At its inception, the KRA Act envisaged that revenue commissioners would be the technical officers while the CG would give the organization the strategic direction.
The Act was amended in order to give the CG a hell of a lot of sweeping powers while holding commissioners accountable for wrong decisions made in their departments! This kind of mismatch between the statutory provisions and practice has created a corporate czar at the helm of KRA. A good number of recent CGs have taken advantage of this law to create hell on earth for the revenue commissioners. I think the KRA Act should be looked at again to realign it with the practical realities of revenue administration.
In distinguishing between the positions of "Chairman of the Board of Directors of KRA" and "Chairman of KRA," the former leads the Board in making strategic decisions, which are then implemented by the CG and his team, while the latter is an executive chairman who runs both the operations and the governance processes of KRA.
In corporate governance, there's a concept known as "Chairman/CEO duality," which refers to a situation where the responsibilities of the Chairman and CEO are vested in one office and discharged by the same person. Such an arrangement creates the position of Executive Chairman.
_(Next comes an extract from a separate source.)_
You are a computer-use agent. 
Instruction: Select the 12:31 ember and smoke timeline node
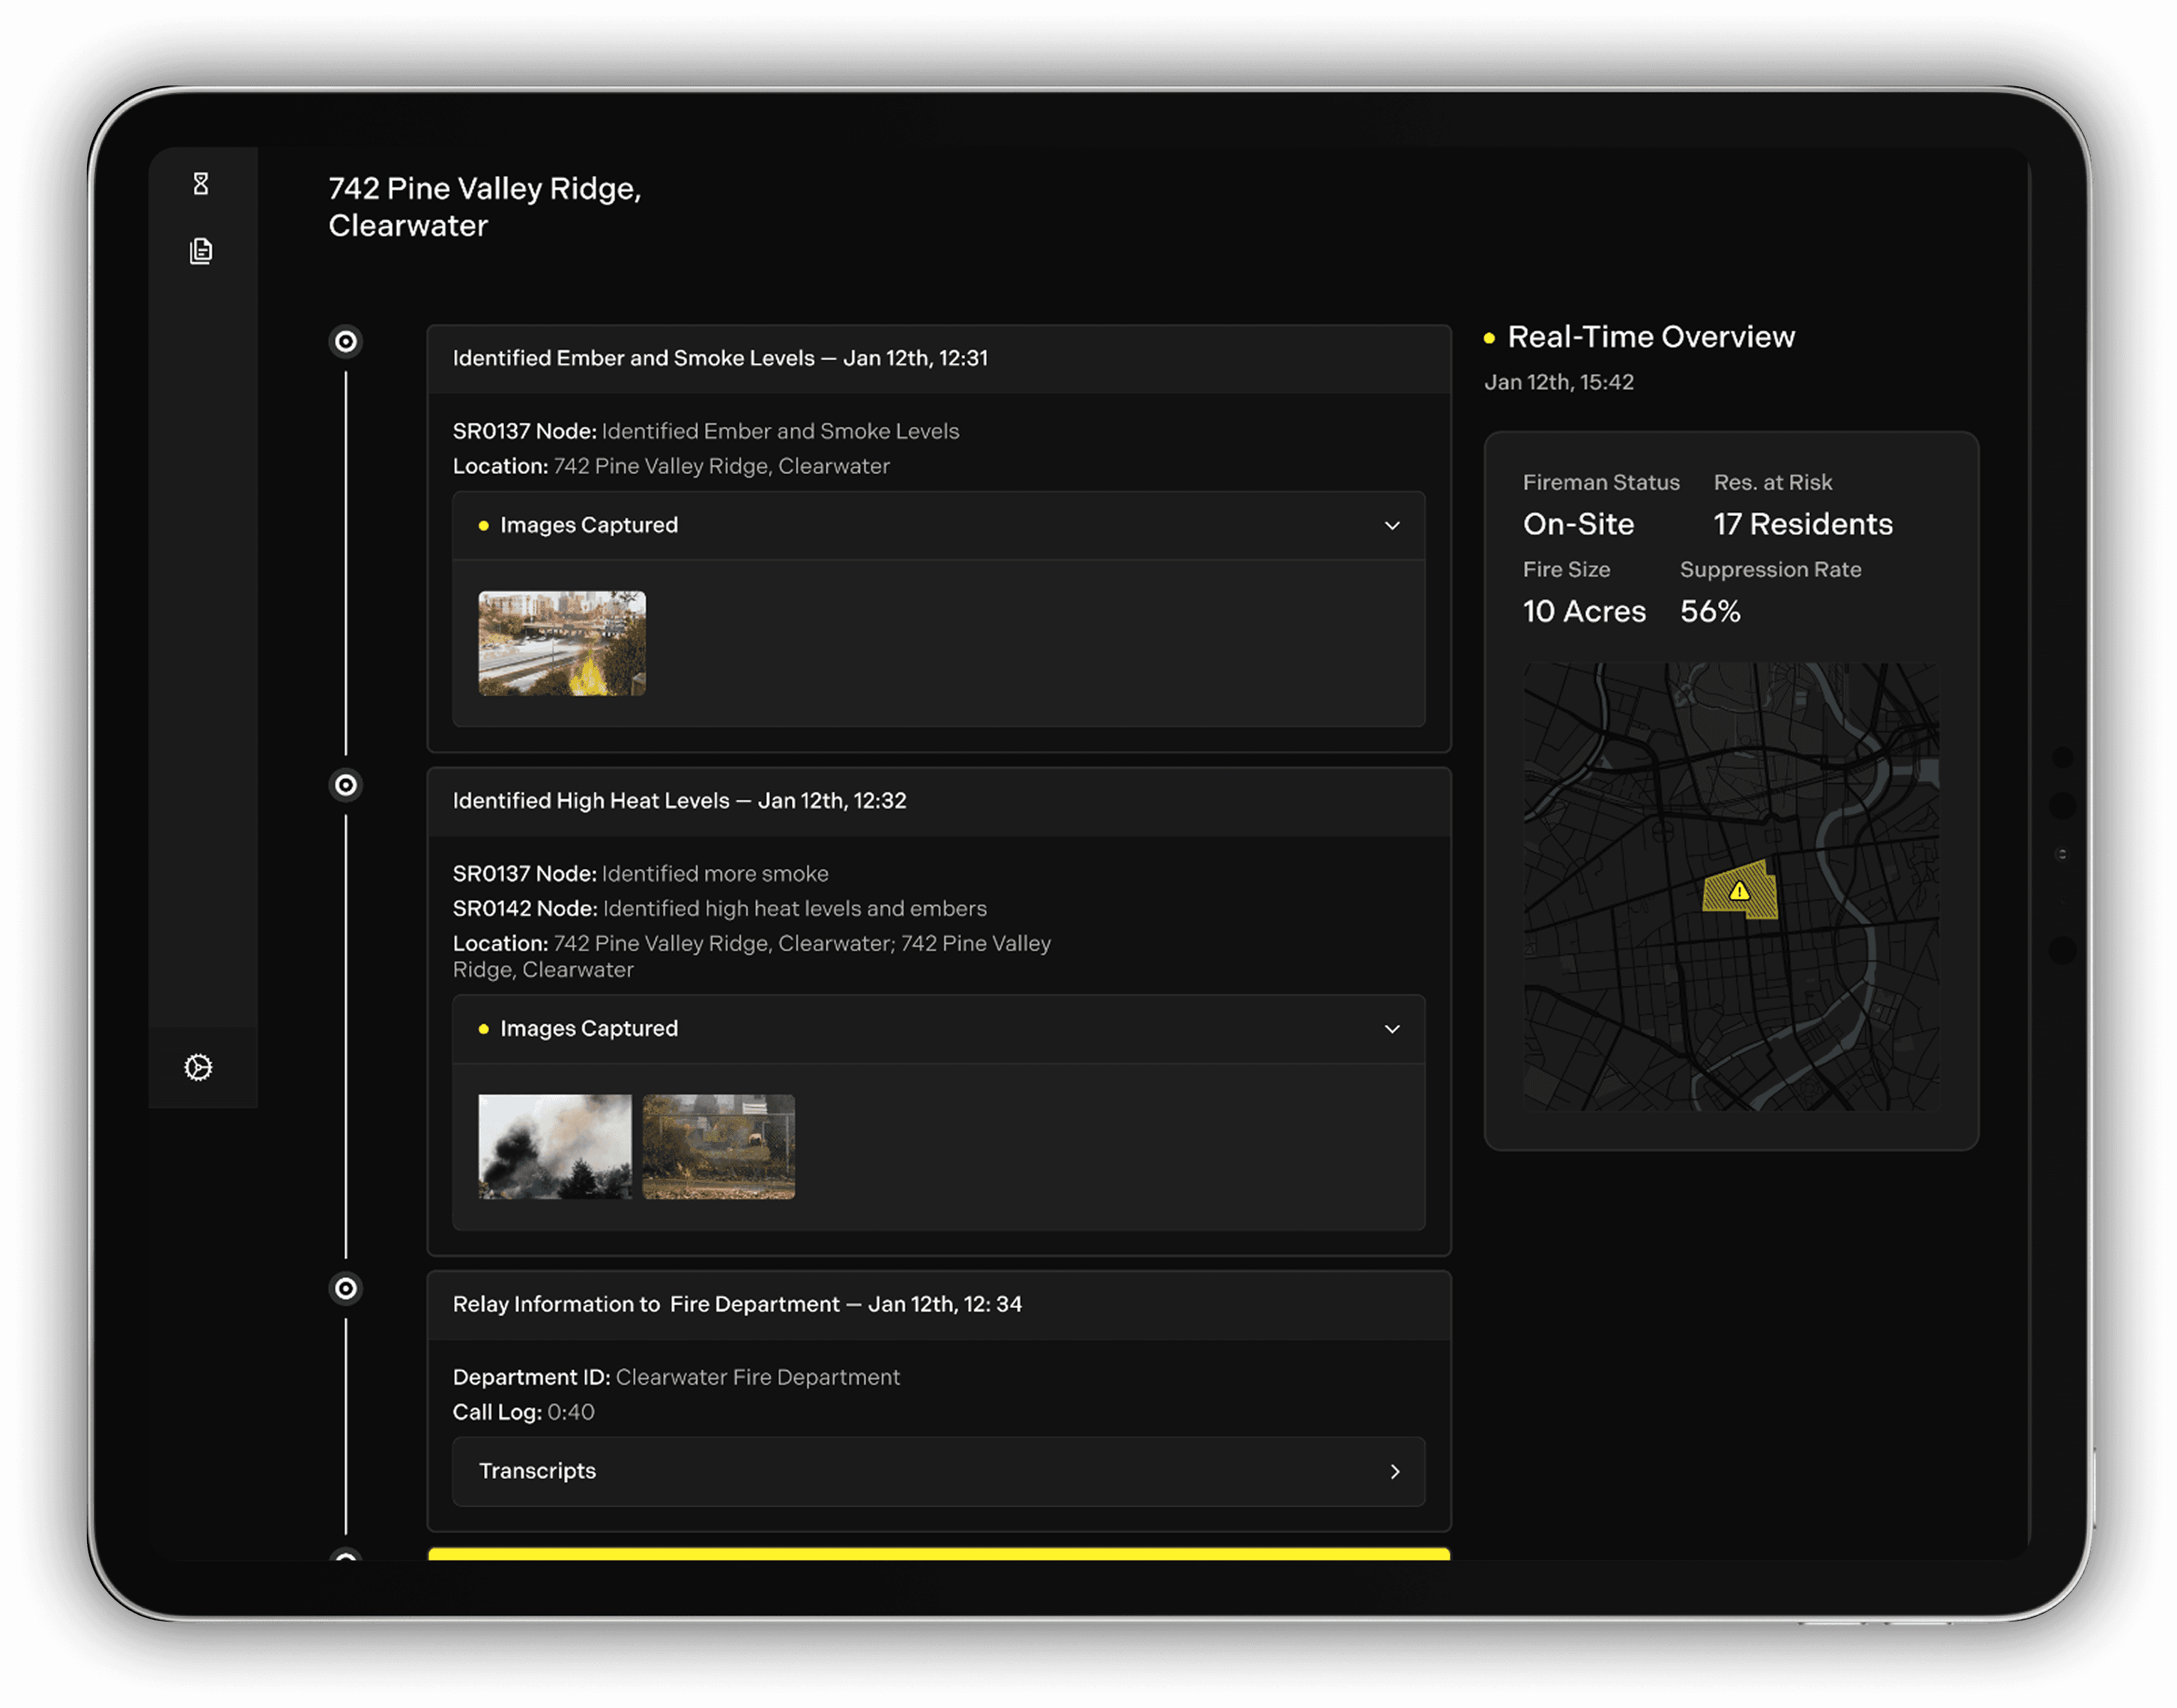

The KRA Act provides for the position of Chairman of the Board of Directors, not Executive Chairman. Typically, it is a non-executive chairman whose interface with operations is the CEO.
In the past several weeks, however, Kenyans have seen circulars signed by the current Chairman of the KRA Board of Directors purporting to make a raft of technical and policy decisions on behalf of KRA. Such decisions are a clear manifestation of attempts to usurp the powers of the CG and the Cabinet Secretary in charge of the National Treasury without an overt legal anchor.
Such unilateral decisions have caused panic among taxpayers and revenue officers alike. Everyone appears to be waiting, in vain, for guidance from the office of the CG.
Meanwhile, the revenue officers cannot make technical decisions on matters that are the subjects of the Chairman's circular for fear of reprisals. The implications are that a lot of revenue is locked up awaiting the CG's nod while taxpayers are preparing lawsuits against KRA for illegal or delayed decisions that are costing them huge amounts of money in lost opportunities.
The CG, on the other hand, cannot make certain critical decisions without the express authority of the Chairman. Is it any wonder that KRA cannot meet its revenue targets?
Things are not looking very good at the taxman's office. Some courageous Kenyan needs to tell the President to crack the whip and cause the Chairman to shape up. The chairman is largely responsible for the procrastination and lethargy at KRA, a situation that is undermining revenue collection.
So, we have a situation in Kenya where the government is in dire need of increasing amounts of exchequer revenues, but the president's trusted man at the helm of KRA is literally clogging the revenue administration processes! Consequently, the government cannot comfortably meet its domestic and offshore financial obligations.
It is a problem of entrusting gigantic responsibilities to greenhorns. Kenya has all the domestic revenues it requires to run its internal affairs. All that needs to be done is streamline revenue administration processes, embrace taxpayers, and motivate tax collectors. If we get all three right, we will be home and dry as far as tax administration is concerned.
Tax administration is not rocket science. But the government must get it right at the first instance. Mwai Kibaki was precise in the first instance. Uhuru Kenyatta got it right after a rather prolonged learning curve. William Ruto has gotten it wrong in the first instance. It is not too late, though. Things can still be put right at KRA. The ball is in the president's court.
-Prof Ongore teaches business at the Technical University of Kenya (TUK).